▶ [AIM OF THE TASK]: Your job is to return every line in the data holding the string "computer".

▶ [Stored data entries]:
◆ ◆ ◆ ◆
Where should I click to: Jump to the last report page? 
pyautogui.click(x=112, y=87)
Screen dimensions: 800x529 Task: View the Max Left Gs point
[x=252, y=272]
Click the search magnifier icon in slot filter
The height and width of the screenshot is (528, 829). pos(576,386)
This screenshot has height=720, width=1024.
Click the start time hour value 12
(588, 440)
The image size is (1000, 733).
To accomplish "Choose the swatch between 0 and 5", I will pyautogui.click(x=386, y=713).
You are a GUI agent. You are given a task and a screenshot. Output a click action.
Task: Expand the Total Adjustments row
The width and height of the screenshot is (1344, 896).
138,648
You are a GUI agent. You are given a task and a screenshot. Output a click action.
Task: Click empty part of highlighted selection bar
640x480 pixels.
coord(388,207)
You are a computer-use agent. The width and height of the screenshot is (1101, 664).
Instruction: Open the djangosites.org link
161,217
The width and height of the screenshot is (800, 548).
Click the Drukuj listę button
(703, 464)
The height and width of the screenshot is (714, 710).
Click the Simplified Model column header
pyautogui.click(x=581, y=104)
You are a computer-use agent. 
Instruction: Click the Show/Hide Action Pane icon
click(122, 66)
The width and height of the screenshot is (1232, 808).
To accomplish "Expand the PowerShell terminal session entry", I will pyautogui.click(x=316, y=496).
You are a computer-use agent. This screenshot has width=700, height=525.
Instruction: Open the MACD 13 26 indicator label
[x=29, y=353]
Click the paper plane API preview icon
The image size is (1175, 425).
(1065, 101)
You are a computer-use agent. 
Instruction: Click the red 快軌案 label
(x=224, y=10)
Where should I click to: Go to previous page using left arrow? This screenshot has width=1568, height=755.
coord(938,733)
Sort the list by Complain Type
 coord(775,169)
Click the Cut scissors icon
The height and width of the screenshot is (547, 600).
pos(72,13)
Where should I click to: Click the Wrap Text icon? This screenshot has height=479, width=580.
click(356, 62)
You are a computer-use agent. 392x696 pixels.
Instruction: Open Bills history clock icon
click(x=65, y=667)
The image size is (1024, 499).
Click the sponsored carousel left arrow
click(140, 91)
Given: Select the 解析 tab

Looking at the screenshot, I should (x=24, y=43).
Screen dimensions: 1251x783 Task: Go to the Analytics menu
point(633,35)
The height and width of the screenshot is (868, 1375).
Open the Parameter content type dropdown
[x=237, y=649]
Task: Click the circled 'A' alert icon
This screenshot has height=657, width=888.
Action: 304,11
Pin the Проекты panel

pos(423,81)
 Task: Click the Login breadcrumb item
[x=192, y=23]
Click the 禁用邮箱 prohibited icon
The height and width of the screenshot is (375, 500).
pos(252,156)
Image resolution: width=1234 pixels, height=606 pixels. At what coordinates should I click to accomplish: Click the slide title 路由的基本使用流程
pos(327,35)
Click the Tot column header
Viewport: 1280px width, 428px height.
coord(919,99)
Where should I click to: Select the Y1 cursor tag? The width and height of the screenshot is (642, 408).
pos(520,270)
◆ ◆ ◆ ◆
▶ [ANSWER BOX]:
You are a computer-use agent. The width and height of the screenshot is (1101, 664).
You are a computer-use agent. 
You are a computer-use agent. This screenshot has width=700, height=525.
You are a computer-use agent. 
You are a computer-use agent. 392x696 pixels.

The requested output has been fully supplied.